**Brief**
Copy out each line of the entries where the word "reaction" is present.

***** Data excerpts *****

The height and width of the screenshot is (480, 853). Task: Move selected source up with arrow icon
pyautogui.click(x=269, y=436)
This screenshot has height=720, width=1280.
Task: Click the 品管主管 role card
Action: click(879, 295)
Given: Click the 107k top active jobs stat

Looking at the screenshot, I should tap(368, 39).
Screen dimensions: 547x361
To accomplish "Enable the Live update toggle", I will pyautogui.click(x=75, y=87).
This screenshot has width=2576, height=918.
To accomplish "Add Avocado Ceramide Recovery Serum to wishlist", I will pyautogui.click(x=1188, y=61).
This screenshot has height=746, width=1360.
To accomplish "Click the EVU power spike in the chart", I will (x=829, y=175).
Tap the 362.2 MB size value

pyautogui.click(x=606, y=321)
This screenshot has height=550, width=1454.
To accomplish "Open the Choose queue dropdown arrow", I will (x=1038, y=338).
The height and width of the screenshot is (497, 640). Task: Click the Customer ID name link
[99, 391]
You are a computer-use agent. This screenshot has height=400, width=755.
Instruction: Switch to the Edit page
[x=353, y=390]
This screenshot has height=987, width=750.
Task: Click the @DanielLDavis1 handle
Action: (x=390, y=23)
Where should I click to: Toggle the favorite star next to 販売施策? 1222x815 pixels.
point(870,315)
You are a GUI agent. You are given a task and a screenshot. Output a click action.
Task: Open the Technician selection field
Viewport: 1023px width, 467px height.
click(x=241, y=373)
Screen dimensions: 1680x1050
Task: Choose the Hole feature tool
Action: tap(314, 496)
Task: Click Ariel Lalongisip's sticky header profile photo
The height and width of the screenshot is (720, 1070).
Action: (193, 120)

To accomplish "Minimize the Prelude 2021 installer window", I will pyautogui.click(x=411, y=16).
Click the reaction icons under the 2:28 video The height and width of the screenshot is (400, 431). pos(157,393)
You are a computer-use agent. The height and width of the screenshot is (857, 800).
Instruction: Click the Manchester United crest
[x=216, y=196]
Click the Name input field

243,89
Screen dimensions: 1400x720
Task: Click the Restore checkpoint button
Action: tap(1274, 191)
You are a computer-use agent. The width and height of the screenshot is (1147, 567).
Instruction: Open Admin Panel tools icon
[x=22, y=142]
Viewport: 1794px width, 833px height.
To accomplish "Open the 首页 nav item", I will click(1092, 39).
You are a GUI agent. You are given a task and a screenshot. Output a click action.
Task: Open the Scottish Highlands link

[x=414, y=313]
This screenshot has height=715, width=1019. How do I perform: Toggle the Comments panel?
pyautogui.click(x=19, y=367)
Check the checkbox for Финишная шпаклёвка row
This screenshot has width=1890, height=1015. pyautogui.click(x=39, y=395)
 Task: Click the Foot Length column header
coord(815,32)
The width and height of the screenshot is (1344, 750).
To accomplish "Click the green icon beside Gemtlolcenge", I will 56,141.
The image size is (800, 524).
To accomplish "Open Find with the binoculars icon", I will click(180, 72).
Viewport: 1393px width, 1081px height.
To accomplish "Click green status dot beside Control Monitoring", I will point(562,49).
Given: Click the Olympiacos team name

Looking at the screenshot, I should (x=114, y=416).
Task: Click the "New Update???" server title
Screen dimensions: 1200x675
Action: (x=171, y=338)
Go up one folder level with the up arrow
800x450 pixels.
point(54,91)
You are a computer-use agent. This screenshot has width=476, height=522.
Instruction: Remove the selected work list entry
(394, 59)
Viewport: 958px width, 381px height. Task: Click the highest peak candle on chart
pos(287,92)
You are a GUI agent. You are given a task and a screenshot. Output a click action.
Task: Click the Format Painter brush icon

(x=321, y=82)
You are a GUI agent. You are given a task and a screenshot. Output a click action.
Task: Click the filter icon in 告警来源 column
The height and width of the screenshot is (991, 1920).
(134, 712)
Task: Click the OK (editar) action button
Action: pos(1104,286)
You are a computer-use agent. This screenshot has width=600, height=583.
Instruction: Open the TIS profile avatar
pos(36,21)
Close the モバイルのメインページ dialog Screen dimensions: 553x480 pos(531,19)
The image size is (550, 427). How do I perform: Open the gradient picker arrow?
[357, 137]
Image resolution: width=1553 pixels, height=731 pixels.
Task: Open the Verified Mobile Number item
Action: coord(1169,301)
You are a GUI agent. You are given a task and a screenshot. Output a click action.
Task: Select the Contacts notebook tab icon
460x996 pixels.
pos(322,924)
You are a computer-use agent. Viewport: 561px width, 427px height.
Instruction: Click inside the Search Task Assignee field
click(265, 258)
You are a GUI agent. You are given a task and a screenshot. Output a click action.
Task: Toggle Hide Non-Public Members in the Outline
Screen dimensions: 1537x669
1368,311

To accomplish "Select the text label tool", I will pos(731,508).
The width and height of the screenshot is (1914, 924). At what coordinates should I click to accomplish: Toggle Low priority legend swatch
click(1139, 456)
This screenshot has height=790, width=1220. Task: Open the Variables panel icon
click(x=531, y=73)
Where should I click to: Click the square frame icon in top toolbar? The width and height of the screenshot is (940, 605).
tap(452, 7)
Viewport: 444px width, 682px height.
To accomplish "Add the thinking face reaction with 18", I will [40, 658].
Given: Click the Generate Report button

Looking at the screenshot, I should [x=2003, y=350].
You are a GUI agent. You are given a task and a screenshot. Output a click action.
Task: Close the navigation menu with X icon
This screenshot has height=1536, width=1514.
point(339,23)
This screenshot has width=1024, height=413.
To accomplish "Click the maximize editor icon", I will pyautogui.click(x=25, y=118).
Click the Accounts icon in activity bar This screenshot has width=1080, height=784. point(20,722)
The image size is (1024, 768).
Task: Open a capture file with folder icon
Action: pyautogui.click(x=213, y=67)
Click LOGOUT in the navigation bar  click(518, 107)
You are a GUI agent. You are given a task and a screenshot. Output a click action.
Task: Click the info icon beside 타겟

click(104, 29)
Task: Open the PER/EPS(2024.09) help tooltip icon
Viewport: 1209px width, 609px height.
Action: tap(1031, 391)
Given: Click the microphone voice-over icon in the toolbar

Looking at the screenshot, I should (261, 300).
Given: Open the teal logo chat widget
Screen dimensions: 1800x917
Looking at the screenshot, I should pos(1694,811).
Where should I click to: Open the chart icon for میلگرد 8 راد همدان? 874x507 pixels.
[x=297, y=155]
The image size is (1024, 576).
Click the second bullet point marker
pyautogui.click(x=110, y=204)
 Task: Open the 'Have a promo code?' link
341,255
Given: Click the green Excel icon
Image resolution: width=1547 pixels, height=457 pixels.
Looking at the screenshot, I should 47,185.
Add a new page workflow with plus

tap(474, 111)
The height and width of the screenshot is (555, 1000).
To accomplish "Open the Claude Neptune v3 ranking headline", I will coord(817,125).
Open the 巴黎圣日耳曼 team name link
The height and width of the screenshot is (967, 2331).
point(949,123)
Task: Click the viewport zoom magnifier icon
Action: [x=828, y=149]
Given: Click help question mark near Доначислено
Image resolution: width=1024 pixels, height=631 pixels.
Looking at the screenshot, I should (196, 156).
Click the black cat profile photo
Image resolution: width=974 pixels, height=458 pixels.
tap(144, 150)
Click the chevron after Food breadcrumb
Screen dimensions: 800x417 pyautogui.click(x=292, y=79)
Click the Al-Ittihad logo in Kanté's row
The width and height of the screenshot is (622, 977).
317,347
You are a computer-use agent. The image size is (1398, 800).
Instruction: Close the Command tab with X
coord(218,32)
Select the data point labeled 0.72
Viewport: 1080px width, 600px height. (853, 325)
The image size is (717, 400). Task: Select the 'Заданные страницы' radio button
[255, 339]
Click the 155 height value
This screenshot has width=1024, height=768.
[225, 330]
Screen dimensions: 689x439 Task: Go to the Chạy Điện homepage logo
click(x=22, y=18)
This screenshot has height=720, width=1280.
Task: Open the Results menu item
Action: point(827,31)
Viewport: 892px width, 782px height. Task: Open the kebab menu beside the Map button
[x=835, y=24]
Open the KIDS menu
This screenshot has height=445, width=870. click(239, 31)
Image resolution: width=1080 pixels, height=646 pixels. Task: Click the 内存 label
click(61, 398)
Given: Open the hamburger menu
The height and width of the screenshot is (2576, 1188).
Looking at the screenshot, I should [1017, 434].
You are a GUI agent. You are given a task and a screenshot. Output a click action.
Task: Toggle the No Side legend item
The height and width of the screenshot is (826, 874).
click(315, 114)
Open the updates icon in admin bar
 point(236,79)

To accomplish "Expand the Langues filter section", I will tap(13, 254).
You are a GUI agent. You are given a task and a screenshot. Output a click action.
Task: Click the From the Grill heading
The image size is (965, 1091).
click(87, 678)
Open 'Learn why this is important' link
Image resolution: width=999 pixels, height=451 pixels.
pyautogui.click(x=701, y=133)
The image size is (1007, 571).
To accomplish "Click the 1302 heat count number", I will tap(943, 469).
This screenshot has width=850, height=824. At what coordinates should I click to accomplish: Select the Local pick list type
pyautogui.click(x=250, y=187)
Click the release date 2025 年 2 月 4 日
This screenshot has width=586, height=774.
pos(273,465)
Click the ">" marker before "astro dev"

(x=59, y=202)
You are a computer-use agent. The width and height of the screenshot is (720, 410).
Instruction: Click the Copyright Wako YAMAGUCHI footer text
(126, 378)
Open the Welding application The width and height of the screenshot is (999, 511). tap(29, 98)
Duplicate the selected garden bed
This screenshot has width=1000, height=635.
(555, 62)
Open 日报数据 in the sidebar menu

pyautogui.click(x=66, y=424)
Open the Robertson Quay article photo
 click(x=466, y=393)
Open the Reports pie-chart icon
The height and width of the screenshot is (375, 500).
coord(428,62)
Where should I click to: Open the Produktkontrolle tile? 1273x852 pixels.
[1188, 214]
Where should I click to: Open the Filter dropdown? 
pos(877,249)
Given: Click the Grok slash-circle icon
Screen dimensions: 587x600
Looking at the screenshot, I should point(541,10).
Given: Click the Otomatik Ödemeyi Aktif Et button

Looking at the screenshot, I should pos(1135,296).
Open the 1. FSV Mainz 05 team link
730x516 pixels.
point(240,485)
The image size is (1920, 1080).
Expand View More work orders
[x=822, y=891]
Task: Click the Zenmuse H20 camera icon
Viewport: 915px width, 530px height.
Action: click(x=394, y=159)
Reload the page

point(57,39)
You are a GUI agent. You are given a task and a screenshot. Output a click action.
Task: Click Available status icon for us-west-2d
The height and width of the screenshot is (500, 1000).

*****

**Output**
Click the reaction icons under the 2:28 video The height and width of the screenshot is (400, 431). pos(157,393)
To accomplish "Add the thinking face reaction with 18", I will [40, 658].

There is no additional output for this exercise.